FutureLink ha dichiarato di aver già condotto test diurni e notturni nel distretto di Gangnam, a Seoul, utilizzando veicoli basati su Kona Electric dotati del kit di guida autonoma di Pony.ai. Secondo l'azienda, i veicoli hanno percorso circa 80.000 chilometri senza incidenti.
Il deployment previsto in Corea arriva mentre le società cinesi ampliano la propria presenza nei settori automobilistico e della mobilità coreani, estendendo la propria spinta oltre i veicoli verso software e servizi per la guida autonoma. Il costruttore cinese di veicoli elettrici (EV) BYD si è affermato come quarto marchio di veicoli importati per vendite in Corea, mentre Zeekr, marchio EV premium del gruppo Geely, si sta preparando a lanciare nel paese il suo SUV, il 7X, tra settembre e ottobre. Anche società cinesi come XPeng Motors, Chery Automobile e Xiaomi Auto stanno valutando o perseguendo l'ingresso nel mercato coreano.

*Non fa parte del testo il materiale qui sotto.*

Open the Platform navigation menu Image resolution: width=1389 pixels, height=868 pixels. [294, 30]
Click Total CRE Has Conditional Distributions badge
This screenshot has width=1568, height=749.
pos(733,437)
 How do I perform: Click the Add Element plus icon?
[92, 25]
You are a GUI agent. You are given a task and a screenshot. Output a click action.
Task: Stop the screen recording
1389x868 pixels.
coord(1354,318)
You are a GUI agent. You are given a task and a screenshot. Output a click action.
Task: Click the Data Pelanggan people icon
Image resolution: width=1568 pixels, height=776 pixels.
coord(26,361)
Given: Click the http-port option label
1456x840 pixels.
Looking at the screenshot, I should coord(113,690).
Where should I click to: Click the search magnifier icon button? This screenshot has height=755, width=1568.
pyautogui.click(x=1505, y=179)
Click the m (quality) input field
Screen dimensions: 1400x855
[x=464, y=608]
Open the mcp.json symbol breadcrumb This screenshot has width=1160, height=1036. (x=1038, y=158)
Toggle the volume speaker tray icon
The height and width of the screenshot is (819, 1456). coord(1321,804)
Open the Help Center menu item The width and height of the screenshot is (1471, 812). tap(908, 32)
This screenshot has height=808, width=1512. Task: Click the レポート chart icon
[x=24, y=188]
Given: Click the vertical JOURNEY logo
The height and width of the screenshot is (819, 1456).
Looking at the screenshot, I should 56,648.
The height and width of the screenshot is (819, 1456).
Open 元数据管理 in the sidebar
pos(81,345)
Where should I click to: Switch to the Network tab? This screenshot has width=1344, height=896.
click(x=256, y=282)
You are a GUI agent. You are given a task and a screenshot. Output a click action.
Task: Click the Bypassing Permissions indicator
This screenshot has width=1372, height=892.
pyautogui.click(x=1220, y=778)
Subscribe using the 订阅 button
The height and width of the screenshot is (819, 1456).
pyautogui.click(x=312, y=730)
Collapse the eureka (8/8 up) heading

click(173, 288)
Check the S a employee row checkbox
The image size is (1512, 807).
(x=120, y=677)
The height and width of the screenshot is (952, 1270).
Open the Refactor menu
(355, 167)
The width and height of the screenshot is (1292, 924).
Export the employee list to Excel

Nel frattempo, i costruttori automobilistici coreani cercano di rafforzare la propria posizione combinando la fornitura di hardware con lo sviluppo di software interno. Hyundai Motor sta perseguendo una strategia di "vehicle foundry" per fornire hardware per robotaxi alle società di guida autonoma, sviluppando al contempo le proprie tecnologie avanzate di guida autonoma, dal Livello 2+ al Livello 4, per i futuri veicoli passeggeri. Il gruppo prevede di istituire un sistema di produzione completo di veicoli software-defined nel 2028 e di lanciare nel 2029 veicoli dotati della propria tecnologia di guida autonoma basata sull'intelligenza artificiale Atria. La velocità con cui i regolatori sbloccheranno il percorso di certificazione per i primi 10 veicoli di Pony.ai sarà un indicatore chiave di quanto il mercato coreano si aprirà agli operatori stranieri di guida autonoma.